**TASK OBJECTIVE**
Please report, as a single number, how many lines in the entries include the string "width".

**MATERIALS PROVIDED**
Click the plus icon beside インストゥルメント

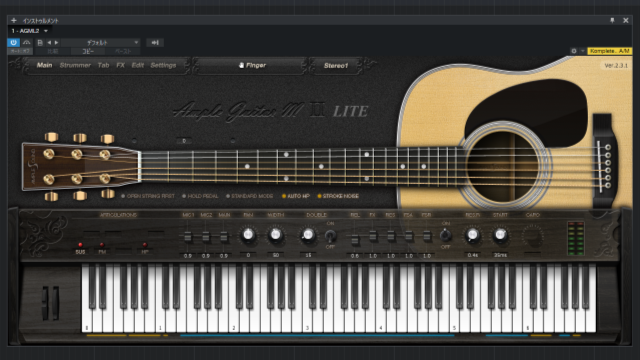(13, 20)
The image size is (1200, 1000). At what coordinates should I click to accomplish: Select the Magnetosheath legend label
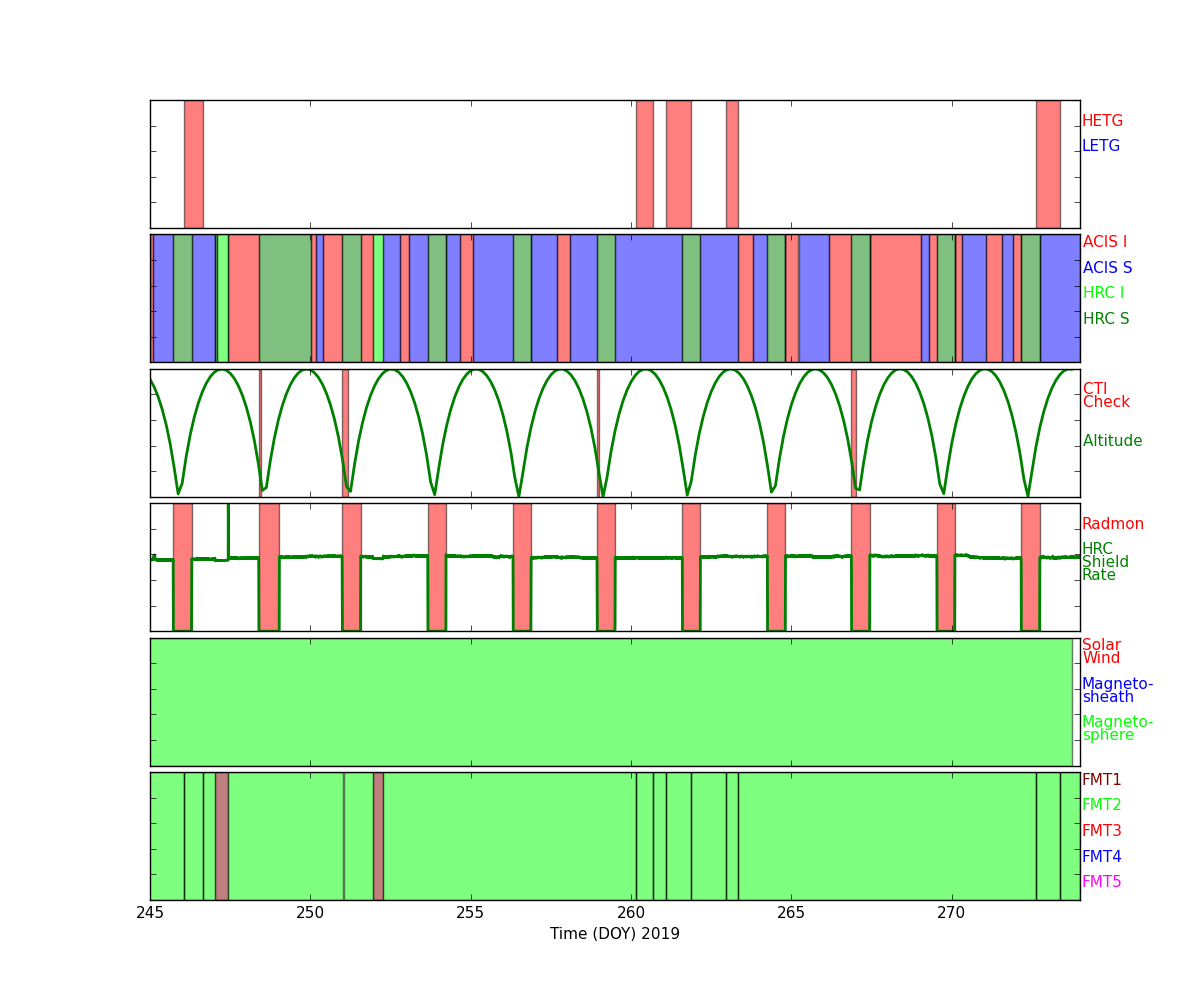1117,691
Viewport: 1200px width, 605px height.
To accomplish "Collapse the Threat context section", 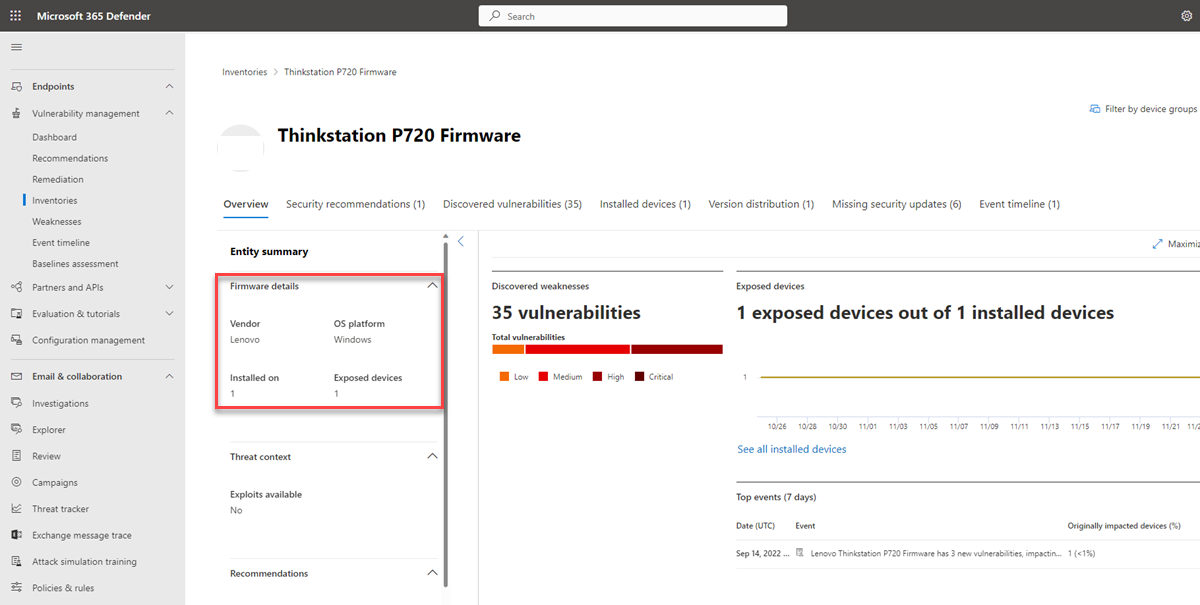I will pos(432,456).
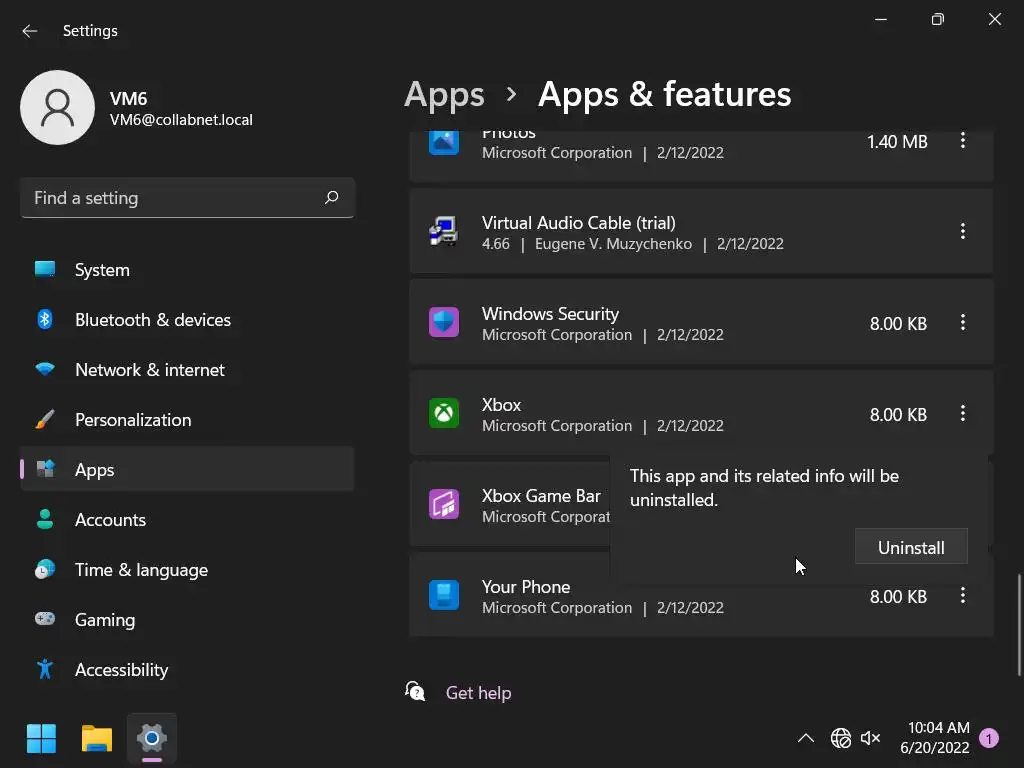Screen dimensions: 1024x768
Task: Open more options for Xbox
Action: tap(963, 414)
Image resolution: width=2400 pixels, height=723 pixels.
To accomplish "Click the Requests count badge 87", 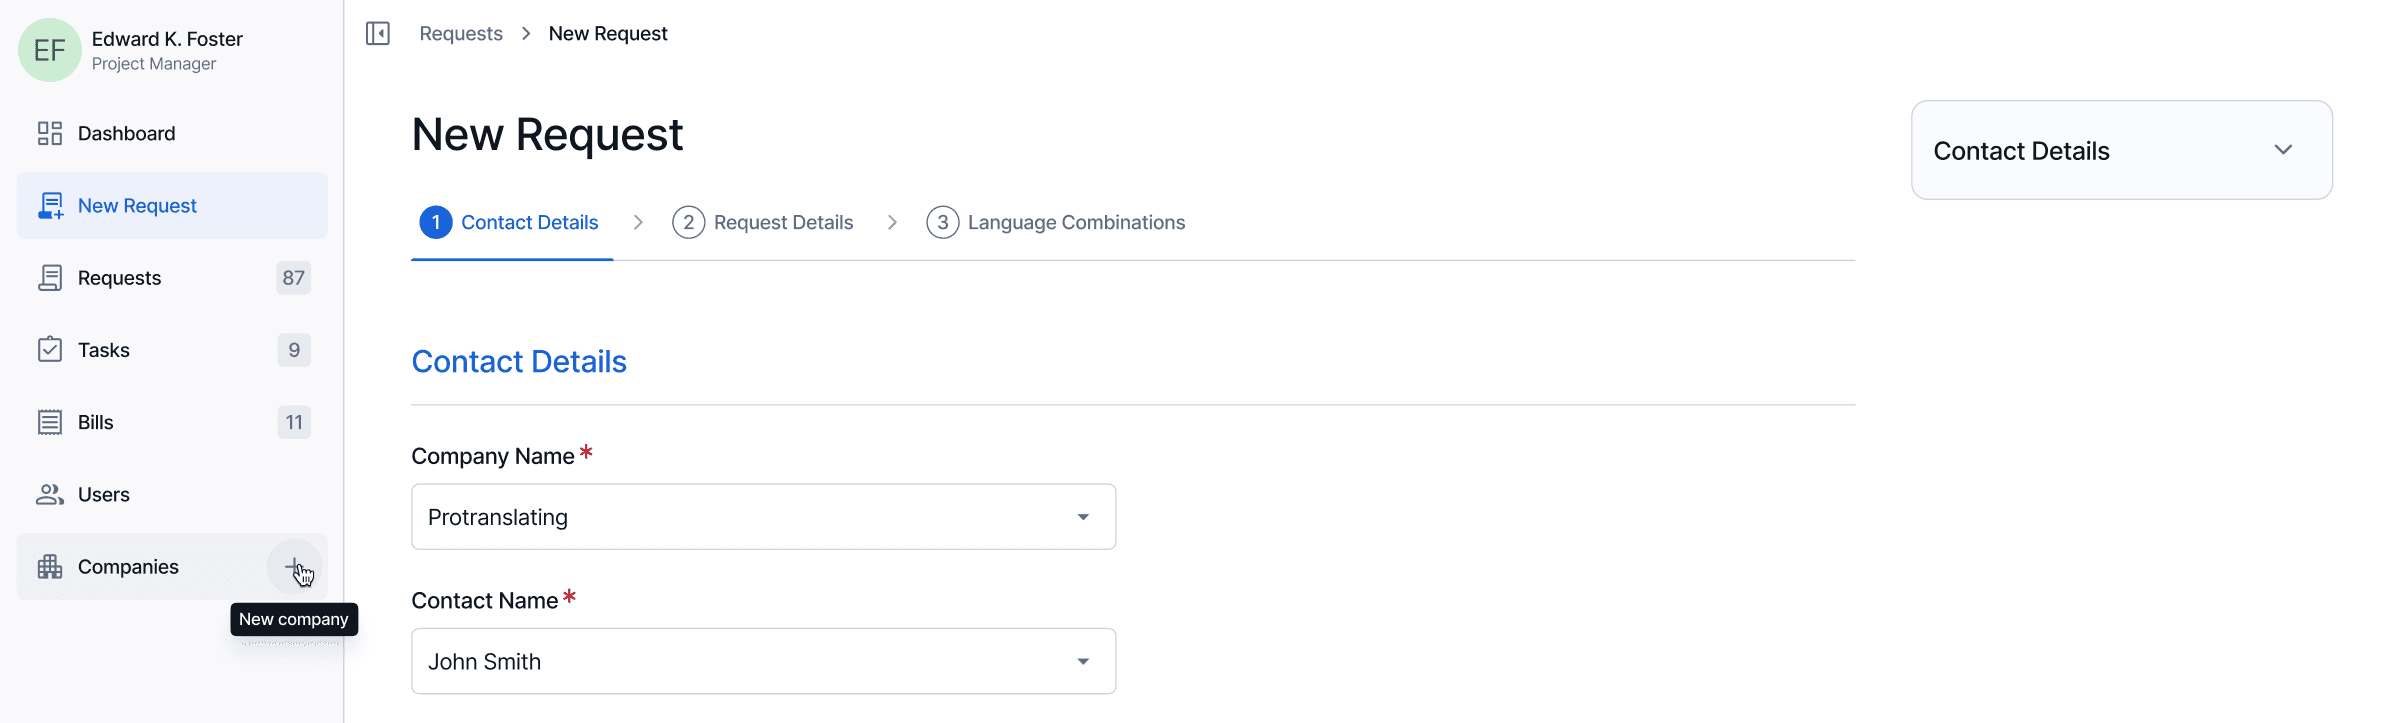I will click(x=293, y=278).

**COMPLETED EXERCISE**
2